日本書紀のミステリーに挑む 四
「磐井に関する文献はあまりないのだけど、書紀や古事記などをつぎはぎした偽書ではないかと言われる 『先代旧辞本紀』(・・・平安中期から江戸中期まで古事記・書紀より重要な歴史書とされていたが水戸光圀などによって偽書説が唱えられた。しかし他書にはない神名や物部氏の詳しい歴史が記載されており、失われた物部家の文献が引用されているのではないかという説もあり一見の価値のある文献だな。成立は800年~900年ころと見られるね。この書に序文があるそうだけど、今は手元にないので後述するよ)の全十巻中の第10巻の『国造本紀伊吉島造の条』にも、磐井に関する記事が載せられているんだ。それはこうだ。

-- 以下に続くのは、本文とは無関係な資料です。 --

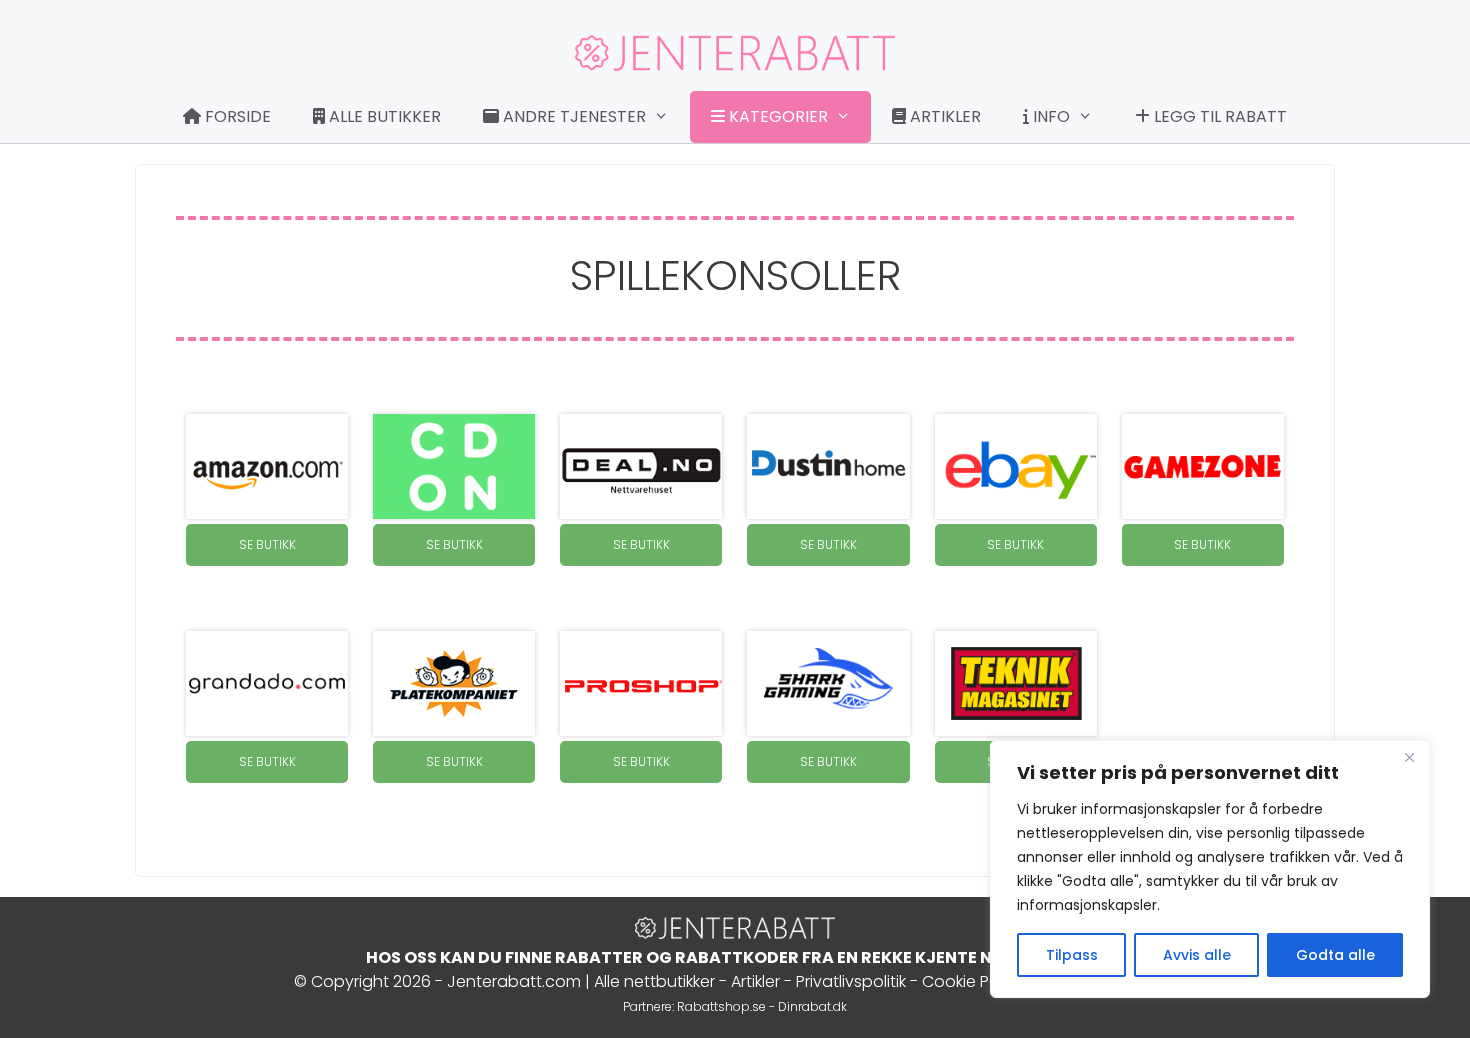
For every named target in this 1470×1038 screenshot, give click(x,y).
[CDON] (454, 466)
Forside (236, 116)
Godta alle (1335, 955)
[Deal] (641, 466)
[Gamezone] (1203, 466)
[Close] (1409, 757)
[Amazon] (267, 466)
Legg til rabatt (1218, 116)
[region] (1210, 869)
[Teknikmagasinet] (1016, 683)
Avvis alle (1197, 955)
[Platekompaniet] (454, 683)
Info (1049, 116)
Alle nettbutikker (654, 981)
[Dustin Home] (828, 466)
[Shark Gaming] (828, 683)
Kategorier (776, 116)
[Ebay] (1016, 466)
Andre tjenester (572, 116)
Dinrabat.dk (812, 1006)
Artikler (943, 116)
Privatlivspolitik (851, 981)
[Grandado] (267, 683)
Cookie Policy (973, 981)
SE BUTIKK (267, 544)
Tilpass (1072, 955)
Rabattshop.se (721, 1006)
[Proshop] (641, 683)
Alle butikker (383, 116)
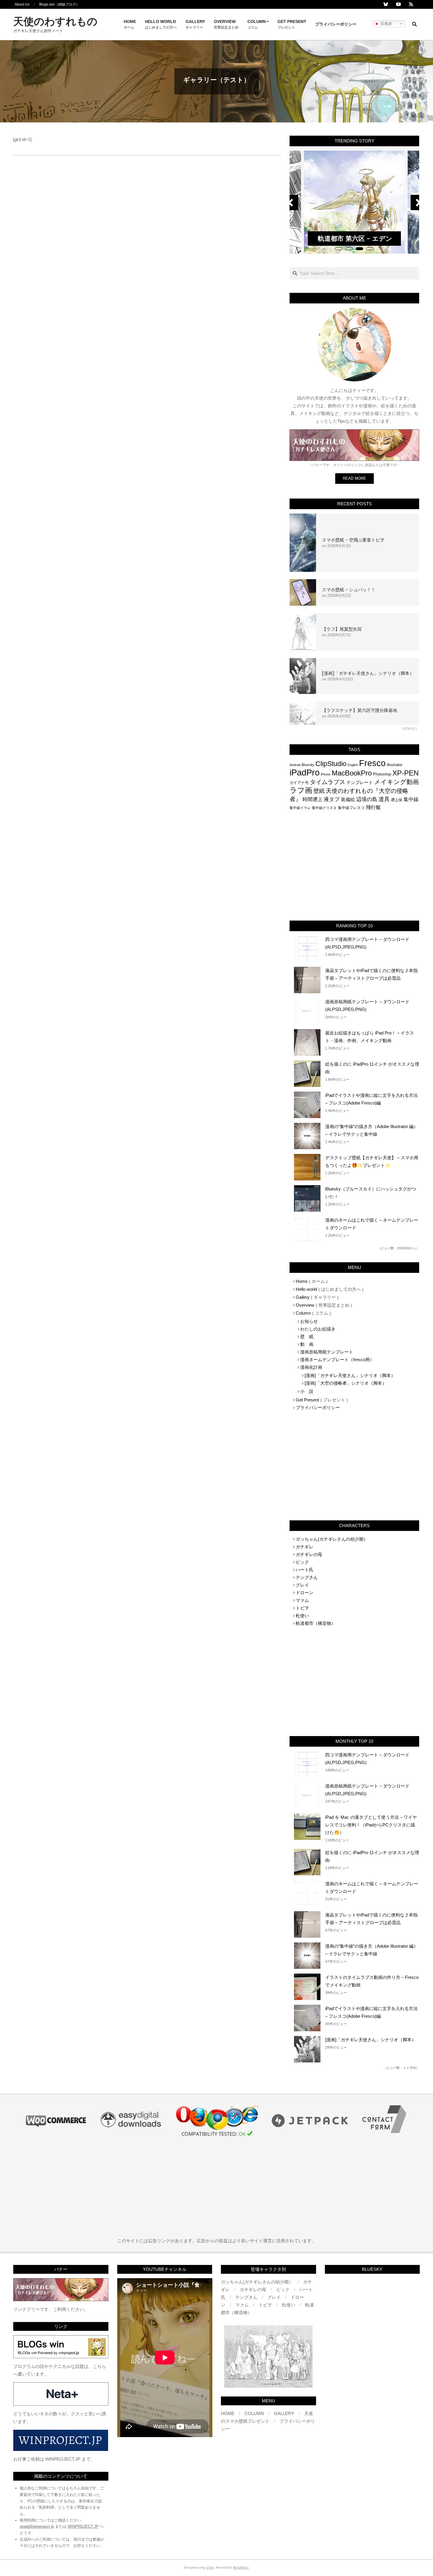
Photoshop (382, 774)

磐余玉穂の朝(継体天皇朝)石井に従う新羅の海辺人を撃つ。
磐井に関するもう一つの文献は『釈日本紀』に逸文として載る『築後国風土記』だな。それにはこうある。
筑後風土記に曰く。上妻の県の南二里に、筑紫君磐井の墓墳あり。高さ七丈(注・古代では一丈は3.3㍍)、周り十丈墓田は南北各六十丈、東西各四十丈、石人石盾各六十枚、それぞれ連なって行を作り、四周を囲んでいる。東北の角に一つの別区が設けられている。名付けて衙頭という。(衙頭は政所《注・豪族の事務所ともいうべきか》である)。その中に一つの石人あり。従容(ゆったりとおおらかに)地に立っている。名付けて解部という。その前に一人の石像があり裸形で地に伏している。名付けて偸人という。(生きているときに猪を盗み、これによって罪を決められようとしている)その側に石の猪が四頭あり、名付けて臟物という。(臟物とは盗品の事である)そのところに、また石馬三匹、石殿三所、石蔵二所がある。
古老が伝えるには、継体天皇の世に、筑紫君磐井、強くして暴虐、皇風に従わず、生存中にあらかじめ、この墓を造った。にわかにして官軍おこって磐井を撃とうとするときのその勢いに勝てないと知り、一人豊前の国の上膳の県に逃れ、南の山の険しい嶺のきわみに終わった。この時官軍は磐井を追い尋ね見失って兵の怒りやまず、石人の手を撃ち折り、石馬の頭を打ち落としたという。古老の伝えて云うには、上妻の県に重い病があるのは、このことによっているのかと。」